# Task item
Whatever the records say, give every one of them again exactly.

# Records supplied
_____
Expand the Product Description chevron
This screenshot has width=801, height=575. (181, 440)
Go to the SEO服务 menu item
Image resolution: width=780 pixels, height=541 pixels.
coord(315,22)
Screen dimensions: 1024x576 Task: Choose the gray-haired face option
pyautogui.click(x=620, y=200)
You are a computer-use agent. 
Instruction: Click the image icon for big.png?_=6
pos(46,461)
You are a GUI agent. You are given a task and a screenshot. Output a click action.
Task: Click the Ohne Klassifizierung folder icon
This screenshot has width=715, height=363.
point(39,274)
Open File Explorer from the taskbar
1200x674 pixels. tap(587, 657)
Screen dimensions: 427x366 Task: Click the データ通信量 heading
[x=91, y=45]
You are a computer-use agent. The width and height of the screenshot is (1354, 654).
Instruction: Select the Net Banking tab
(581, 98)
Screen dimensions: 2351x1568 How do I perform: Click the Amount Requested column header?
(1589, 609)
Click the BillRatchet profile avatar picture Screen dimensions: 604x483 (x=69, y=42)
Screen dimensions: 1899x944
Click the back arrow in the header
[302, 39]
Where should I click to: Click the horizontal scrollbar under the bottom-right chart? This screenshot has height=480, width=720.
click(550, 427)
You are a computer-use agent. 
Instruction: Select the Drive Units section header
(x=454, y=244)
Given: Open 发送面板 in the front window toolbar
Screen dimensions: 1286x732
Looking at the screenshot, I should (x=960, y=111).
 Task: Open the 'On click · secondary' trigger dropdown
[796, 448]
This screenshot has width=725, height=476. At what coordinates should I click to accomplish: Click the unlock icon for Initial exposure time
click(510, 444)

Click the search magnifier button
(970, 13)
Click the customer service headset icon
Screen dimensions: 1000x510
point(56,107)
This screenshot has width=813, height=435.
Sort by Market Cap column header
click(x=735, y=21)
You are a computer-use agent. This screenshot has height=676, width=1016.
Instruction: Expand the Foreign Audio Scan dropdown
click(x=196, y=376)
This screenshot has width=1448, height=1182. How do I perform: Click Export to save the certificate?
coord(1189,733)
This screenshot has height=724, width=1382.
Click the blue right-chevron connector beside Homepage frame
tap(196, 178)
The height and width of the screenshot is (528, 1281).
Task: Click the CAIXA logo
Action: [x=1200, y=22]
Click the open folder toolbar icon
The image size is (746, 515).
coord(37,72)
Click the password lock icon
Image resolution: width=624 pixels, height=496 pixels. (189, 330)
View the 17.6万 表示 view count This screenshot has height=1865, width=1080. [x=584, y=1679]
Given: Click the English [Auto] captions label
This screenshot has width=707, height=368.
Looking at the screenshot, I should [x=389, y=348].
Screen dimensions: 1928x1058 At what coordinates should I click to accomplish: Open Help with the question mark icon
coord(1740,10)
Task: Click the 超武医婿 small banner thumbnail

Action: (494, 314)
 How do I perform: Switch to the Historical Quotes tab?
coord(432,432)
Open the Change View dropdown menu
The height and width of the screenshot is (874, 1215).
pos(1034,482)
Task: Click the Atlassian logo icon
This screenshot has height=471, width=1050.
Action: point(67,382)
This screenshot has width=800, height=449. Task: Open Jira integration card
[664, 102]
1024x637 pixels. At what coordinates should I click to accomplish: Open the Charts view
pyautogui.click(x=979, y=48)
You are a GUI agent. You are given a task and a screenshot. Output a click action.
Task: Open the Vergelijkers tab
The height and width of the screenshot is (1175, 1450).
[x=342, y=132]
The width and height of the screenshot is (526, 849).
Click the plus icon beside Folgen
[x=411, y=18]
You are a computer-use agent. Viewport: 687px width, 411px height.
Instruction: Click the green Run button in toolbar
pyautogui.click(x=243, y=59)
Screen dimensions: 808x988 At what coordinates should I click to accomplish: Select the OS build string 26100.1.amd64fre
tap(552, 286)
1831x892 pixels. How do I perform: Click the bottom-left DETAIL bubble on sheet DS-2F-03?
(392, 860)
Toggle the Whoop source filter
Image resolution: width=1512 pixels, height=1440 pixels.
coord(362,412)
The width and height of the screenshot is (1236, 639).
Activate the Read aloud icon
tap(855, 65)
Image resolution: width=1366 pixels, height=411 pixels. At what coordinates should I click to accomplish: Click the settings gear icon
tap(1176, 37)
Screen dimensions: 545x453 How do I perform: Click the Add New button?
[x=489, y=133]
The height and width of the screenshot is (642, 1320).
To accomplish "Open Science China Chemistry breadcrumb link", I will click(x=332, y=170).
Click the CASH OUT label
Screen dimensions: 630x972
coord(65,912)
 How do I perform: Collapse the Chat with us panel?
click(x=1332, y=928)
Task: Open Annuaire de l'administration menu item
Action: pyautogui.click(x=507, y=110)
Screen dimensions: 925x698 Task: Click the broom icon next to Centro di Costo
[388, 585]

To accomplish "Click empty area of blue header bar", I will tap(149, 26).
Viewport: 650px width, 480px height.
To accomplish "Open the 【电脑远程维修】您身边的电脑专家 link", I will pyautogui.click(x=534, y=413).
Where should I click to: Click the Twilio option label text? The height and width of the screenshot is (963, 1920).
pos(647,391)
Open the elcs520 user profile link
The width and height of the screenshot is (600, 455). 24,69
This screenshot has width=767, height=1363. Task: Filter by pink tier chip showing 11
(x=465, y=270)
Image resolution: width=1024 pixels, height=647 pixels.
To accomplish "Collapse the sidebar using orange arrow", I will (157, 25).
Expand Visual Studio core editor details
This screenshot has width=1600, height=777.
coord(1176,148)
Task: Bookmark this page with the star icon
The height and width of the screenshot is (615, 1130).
_____
# Output below
Expand the Product Description chevron
This screenshot has width=801, height=575. (181, 440)
Go to the SEO服务 menu item
Image resolution: width=780 pixels, height=541 pixels.
coord(315,22)
Screen dimensions: 1024x576 Task: Choose the gray-haired face option
pyautogui.click(x=620, y=200)
You are a computer-use agent. 
Instruction: Click the image icon for big.png?_=6
pos(46,461)
You are a GUI agent. You are given a task and a screenshot. Output a click action.
Task: Click the Ohne Klassifizierung folder icon
This screenshot has width=715, height=363.
point(39,274)
Open File Explorer from the taskbar
1200x674 pixels. tap(587, 657)
Screen dimensions: 427x366 Task: Click the データ通信量 heading
[x=91, y=45]
You are a computer-use agent. The width and height of the screenshot is (1354, 654).
Instruction: Select the Net Banking tab
(581, 98)
Screen dimensions: 2351x1568 How do I perform: Click the Amount Requested column header?
(1589, 609)
Click the BillRatchet profile avatar picture Screen dimensions: 604x483 (x=69, y=42)
Screen dimensions: 1899x944
Click the back arrow in the header
[302, 39]
Where should I click to: Click the horizontal scrollbar under the bottom-right chart? This screenshot has height=480, width=720.
click(550, 427)
You are a computer-use agent. 
Instruction: Select the Drive Units section header
(x=454, y=244)
Given: Open 发送面板 in the front window toolbar
Screen dimensions: 1286x732
Looking at the screenshot, I should (x=960, y=111).
 Task: Open the 'On click · secondary' trigger dropdown
[796, 448]
This screenshot has width=725, height=476. At what coordinates should I click to accomplish: Click the unlock icon for Initial exposure time
click(510, 444)

Click the search magnifier button
(970, 13)
Click the customer service headset icon
Screen dimensions: 1000x510
point(56,107)
This screenshot has width=813, height=435.
Sort by Market Cap column header
click(x=735, y=21)
You are a computer-use agent. This screenshot has height=676, width=1016.
Instruction: Expand the Foreign Audio Scan dropdown
click(x=196, y=376)
This screenshot has width=1448, height=1182. How do I perform: Click Export to save the certificate?
coord(1189,733)
This screenshot has height=724, width=1382.
Click the blue right-chevron connector beside Homepage frame
tap(196, 178)
The height and width of the screenshot is (528, 1281).
Task: Click the CAIXA logo
Action: [x=1200, y=22]
Click the open folder toolbar icon
The image size is (746, 515).
coord(37,72)
Click the password lock icon
Image resolution: width=624 pixels, height=496 pixels. (189, 330)
View the 17.6万 表示 view count This screenshot has height=1865, width=1080. [x=584, y=1679]
Given: Click the English [Auto] captions label
This screenshot has width=707, height=368.
Looking at the screenshot, I should [x=389, y=348].
Screen dimensions: 1928x1058 At what coordinates should I click to accomplish: Open Help with the question mark icon
coord(1740,10)
Task: Click the 超武医婿 small banner thumbnail

Action: (494, 314)
 How do I perform: Switch to the Historical Quotes tab?
coord(432,432)
Open the Change View dropdown menu
The height and width of the screenshot is (874, 1215).
pos(1034,482)
Task: Click the Atlassian logo icon
This screenshot has height=471, width=1050.
Action: point(67,382)
This screenshot has width=800, height=449. Task: Open Jira integration card
[664, 102]
1024x637 pixels. At what coordinates should I click to accomplish: Open the Charts view
pyautogui.click(x=979, y=48)
You are a GUI agent. You are given a task and a screenshot. Output a click action.
Task: Open the Vergelijkers tab
The height and width of the screenshot is (1175, 1450).
[x=342, y=132]
The width and height of the screenshot is (526, 849).
Click the plus icon beside Folgen
[x=411, y=18]
You are a computer-use agent. Viewport: 687px width, 411px height.
Instruction: Click the green Run button in toolbar
pyautogui.click(x=243, y=59)
Screen dimensions: 808x988 At what coordinates should I click to accomplish: Select the OS build string 26100.1.amd64fre
tap(552, 286)
1831x892 pixels. How do I perform: Click the bottom-left DETAIL bubble on sheet DS-2F-03?
(392, 860)
Toggle the Whoop source filter
Image resolution: width=1512 pixels, height=1440 pixels.
coord(362,412)
The width and height of the screenshot is (1236, 639).
Activate the Read aloud icon
tap(855, 65)
Image resolution: width=1366 pixels, height=411 pixels. At what coordinates should I click to accomplish: Click the settings gear icon
tap(1176, 37)
Screen dimensions: 545x453 How do I perform: Click the Add New button?
[x=489, y=133]
The height and width of the screenshot is (642, 1320).
To accomplish "Open Science China Chemistry breadcrumb link", I will click(x=332, y=170).
Click the CASH OUT label
Screen dimensions: 630x972
coord(65,912)
 How do I perform: Collapse the Chat with us panel?
click(x=1332, y=928)
Task: Open Annuaire de l'administration menu item
Action: pyautogui.click(x=507, y=110)
Screen dimensions: 925x698 Task: Click the broom icon next to Centro di Costo
[388, 585]

To accomplish "Click empty area of blue header bar", I will tap(149, 26).
Viewport: 650px width, 480px height.
To accomplish "Open the 【电脑远程维修】您身边的电脑专家 link", I will pyautogui.click(x=534, y=413).
Where should I click to: Click the Twilio option label text? The height and width of the screenshot is (963, 1920).
pos(647,391)
Open the elcs520 user profile link
The width and height of the screenshot is (600, 455). 24,69
This screenshot has width=767, height=1363. Task: Filter by pink tier chip showing 11
(x=465, y=270)
Image resolution: width=1024 pixels, height=647 pixels.
To accomplish "Collapse the sidebar using orange arrow", I will (157, 25).
Expand Visual Studio core editor details
This screenshot has width=1600, height=777.
coord(1176,148)
Task: Bookmark this page with the star icon
The height and width of the screenshot is (615, 1130).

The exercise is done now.